[Dataset records]
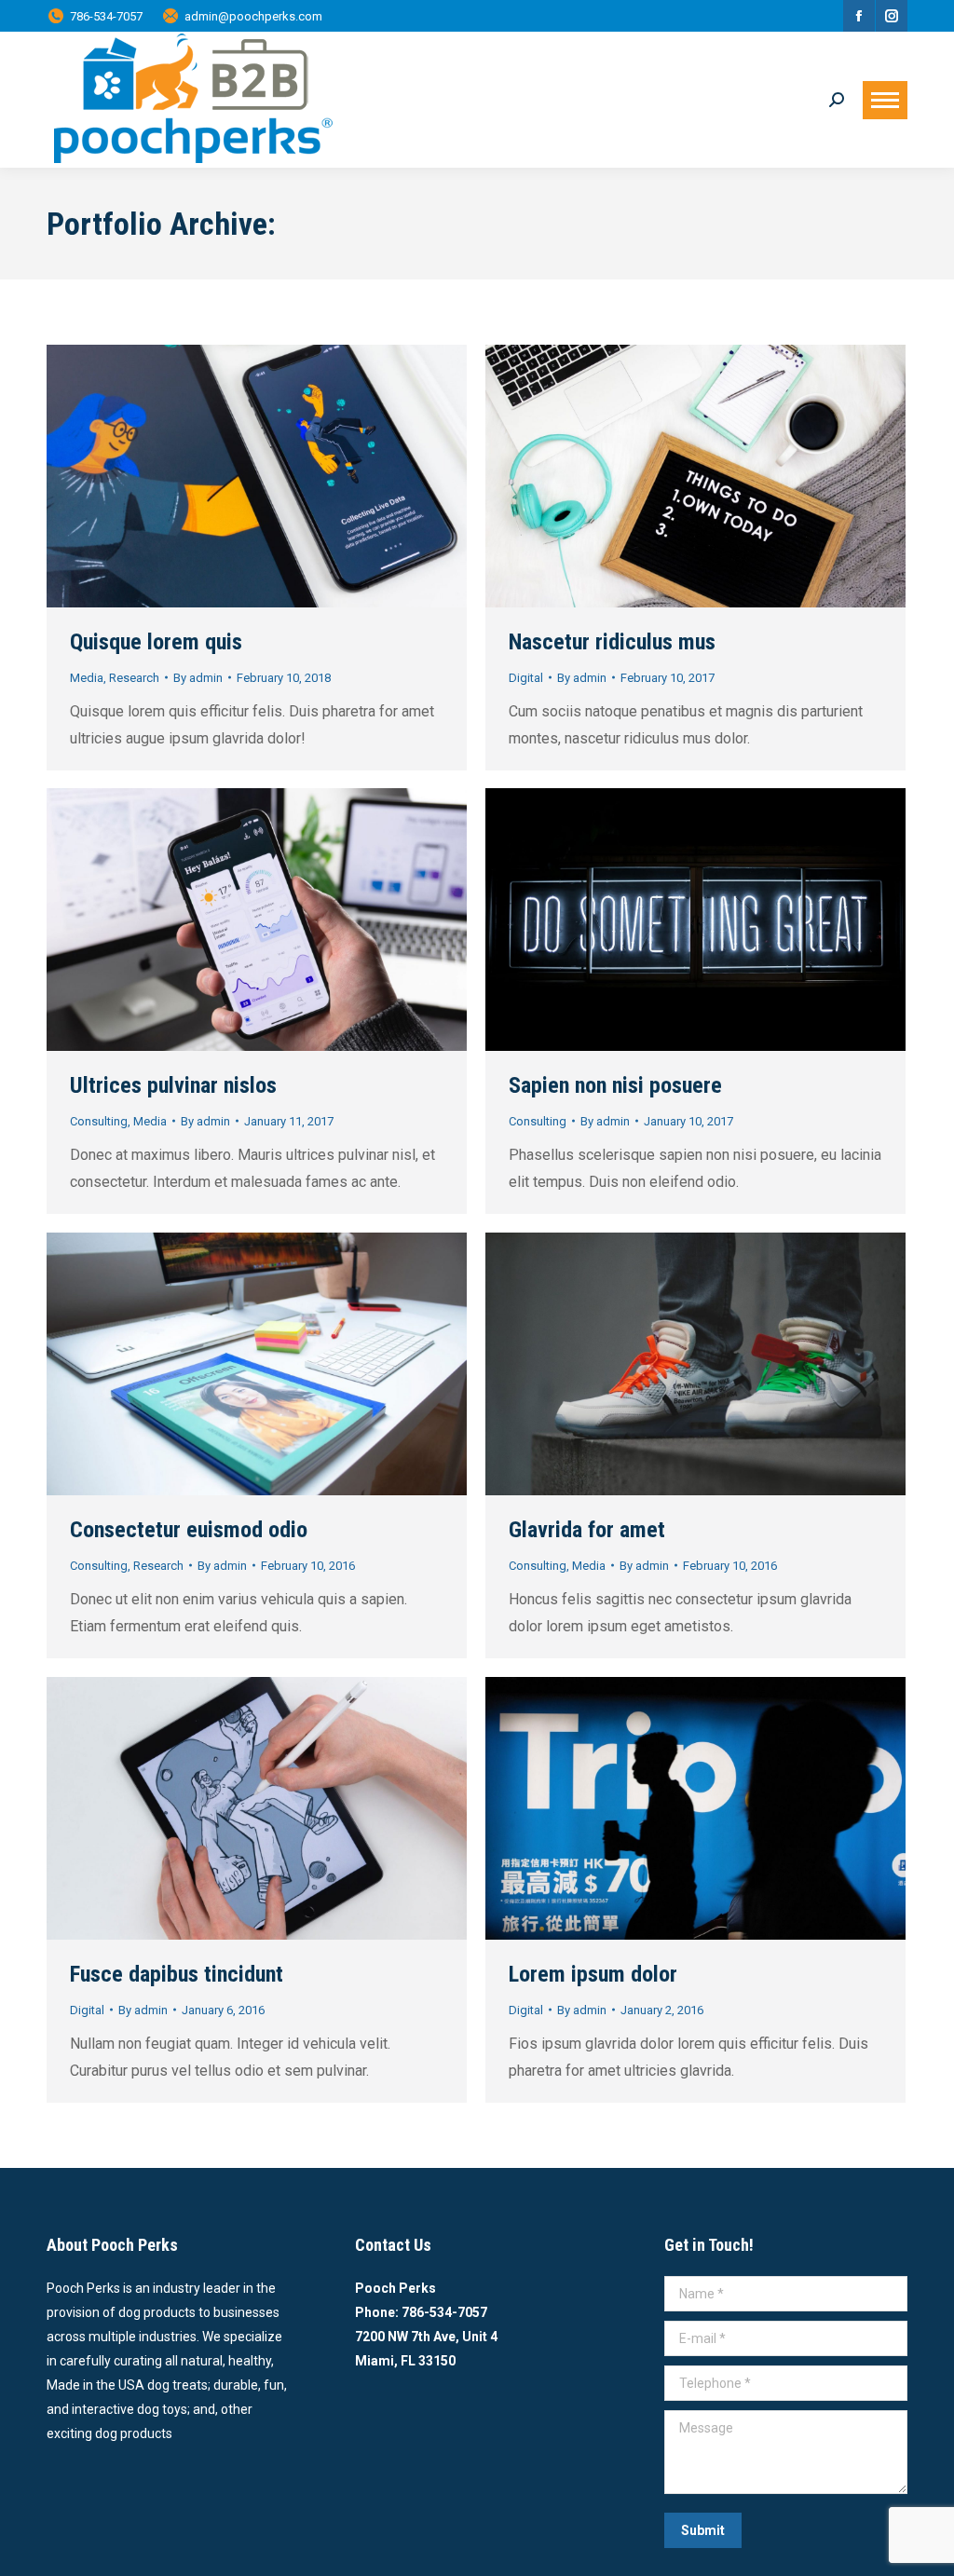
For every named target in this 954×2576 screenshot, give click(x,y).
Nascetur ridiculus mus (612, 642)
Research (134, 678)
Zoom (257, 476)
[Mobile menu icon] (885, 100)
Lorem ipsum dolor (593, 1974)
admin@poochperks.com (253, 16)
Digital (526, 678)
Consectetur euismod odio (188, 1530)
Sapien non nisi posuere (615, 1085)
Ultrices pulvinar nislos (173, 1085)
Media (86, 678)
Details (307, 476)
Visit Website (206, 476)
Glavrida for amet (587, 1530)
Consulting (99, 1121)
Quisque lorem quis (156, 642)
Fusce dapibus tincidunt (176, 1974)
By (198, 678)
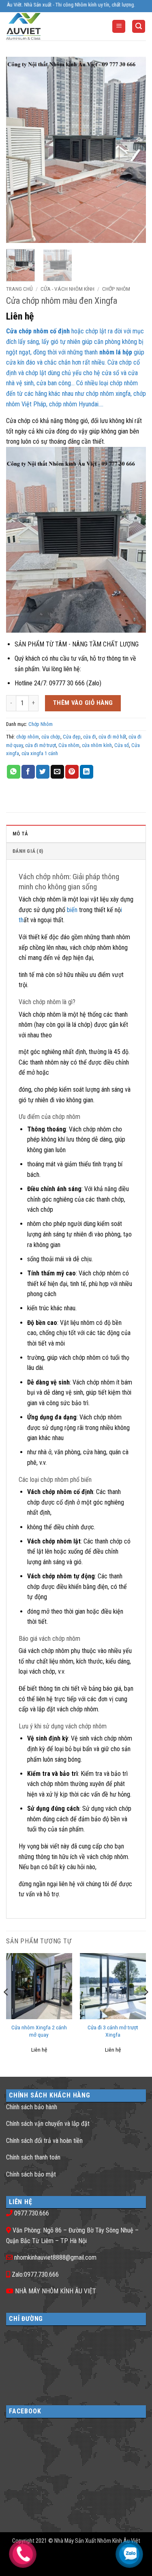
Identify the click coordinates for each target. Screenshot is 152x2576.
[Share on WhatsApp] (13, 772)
* * *
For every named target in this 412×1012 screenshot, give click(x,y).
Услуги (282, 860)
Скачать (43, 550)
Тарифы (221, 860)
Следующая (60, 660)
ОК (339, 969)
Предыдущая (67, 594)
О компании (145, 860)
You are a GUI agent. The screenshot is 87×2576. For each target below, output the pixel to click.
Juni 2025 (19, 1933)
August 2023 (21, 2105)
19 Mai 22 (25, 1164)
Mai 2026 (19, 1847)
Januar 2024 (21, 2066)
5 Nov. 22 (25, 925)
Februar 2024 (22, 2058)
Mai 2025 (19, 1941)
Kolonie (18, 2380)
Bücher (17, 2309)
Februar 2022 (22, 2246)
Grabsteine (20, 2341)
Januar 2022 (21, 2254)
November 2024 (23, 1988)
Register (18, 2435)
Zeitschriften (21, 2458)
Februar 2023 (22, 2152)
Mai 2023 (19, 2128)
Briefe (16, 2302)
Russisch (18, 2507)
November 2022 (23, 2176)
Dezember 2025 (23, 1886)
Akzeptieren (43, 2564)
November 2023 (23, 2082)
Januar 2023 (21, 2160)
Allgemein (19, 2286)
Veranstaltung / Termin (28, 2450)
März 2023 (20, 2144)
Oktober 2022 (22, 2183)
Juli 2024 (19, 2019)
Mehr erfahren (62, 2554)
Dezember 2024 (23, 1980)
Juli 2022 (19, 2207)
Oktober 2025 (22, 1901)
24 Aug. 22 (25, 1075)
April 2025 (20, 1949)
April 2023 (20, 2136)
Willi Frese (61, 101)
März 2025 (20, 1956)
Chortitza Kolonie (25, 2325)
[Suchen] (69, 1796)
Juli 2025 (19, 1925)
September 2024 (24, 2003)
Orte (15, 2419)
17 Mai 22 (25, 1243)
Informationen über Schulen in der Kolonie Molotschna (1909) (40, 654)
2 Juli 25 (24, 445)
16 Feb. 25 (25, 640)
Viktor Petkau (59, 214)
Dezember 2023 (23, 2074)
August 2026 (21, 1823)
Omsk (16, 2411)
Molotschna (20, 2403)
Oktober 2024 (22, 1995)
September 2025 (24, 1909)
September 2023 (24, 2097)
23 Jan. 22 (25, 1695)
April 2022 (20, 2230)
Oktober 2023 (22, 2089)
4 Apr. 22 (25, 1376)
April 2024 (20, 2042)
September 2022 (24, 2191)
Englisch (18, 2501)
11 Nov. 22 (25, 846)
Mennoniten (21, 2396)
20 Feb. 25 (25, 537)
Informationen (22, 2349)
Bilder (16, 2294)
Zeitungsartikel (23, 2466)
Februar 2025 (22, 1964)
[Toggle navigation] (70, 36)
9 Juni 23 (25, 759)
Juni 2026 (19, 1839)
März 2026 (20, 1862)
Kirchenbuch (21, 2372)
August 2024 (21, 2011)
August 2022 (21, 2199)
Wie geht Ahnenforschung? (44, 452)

_DIRECTIONS FOR THIS TASK_: Line for line, output the entries above from the line with "For every named target in this 954×2576" to the line with "[Share on WhatsApp] (13, 772)", both included, and nothing more. Skip pictures.

_RESULT OF THIS EXERCISE_:
For every named target in this 954×2576 screenshot, give click(x,y).
Nascetur ridiculus mus (612, 642)
Research (134, 678)
Zoom (257, 476)
[Mobile menu icon] (885, 100)
Lorem ipsum dolor (593, 1974)
admin@poochperks.com (253, 16)
Digital (526, 678)
Consectetur euismod odio (188, 1530)
Sapien non nisi posuere (615, 1085)
Ultrices pulvinar nislos (173, 1085)
Media (86, 678)
Details (307, 476)
Visit Website (206, 476)
Glavrida for amet (587, 1530)
Consulting (99, 1121)
Quisque lorem quis (156, 642)
Fusce dapibus tincidunt (176, 1974)
By (198, 678)
Identify the click coordinates for each target. Screenshot is 152x2576.
[Share on WhatsApp] (13, 772)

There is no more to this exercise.